取り外しのできる屋根のような傘のようなものがついていて、ベールを付属品として、日焼けにも虫除けにも視線避けにもなります。
そしてもう一枚の絵は特注馬車です。
座席は後方の片方しかありません。片方は車椅子を乗せられるようにします。
後ろを開けて板をスロープにして人を乗せたまま車椅子ごと車内に乗せます。
中で固定してそのまま馬車の座席として使うのです。
そうすれば誰かに抱き上げてもらって乗り降りの介助をしてもらう必要はございません。
長く座るので車椅子はまるで革張りソファのような作りにしますので少し重くはなります。座る部分と背もたれに革と綿をしっかりと使う必要があります。

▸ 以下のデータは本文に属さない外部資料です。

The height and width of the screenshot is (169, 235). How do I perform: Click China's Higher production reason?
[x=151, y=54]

軽くしたければ取り外しが出来るようにすることも可能です。
興味はございませんか?」
「でも、何台も注文出来ないわ」
「少し高さのある馬車にはなります。
隣に伯爵も座ることができます。
試作協力として注文をお受けします。
話し合いの中で提案していただいたことも権利を私に持たせていただければ無償で納めさせていただきます」
「甘えられる金額ではないわ」
「どの道、このタイプの馬車を試作で作って研究しなくてはなりません。
その馬車に乗っていただけれはカークファルドにとっては宣伝になります。
怪我や病気で不自由な思いをしている方は少なくありません。老後でも体は不自由になっていきます。
マリア様が承諾してくださらなければ、他の方を探すだけなのです」
「フィリシア様、いいのかしら」
「私は馬車事業は全く分からないの。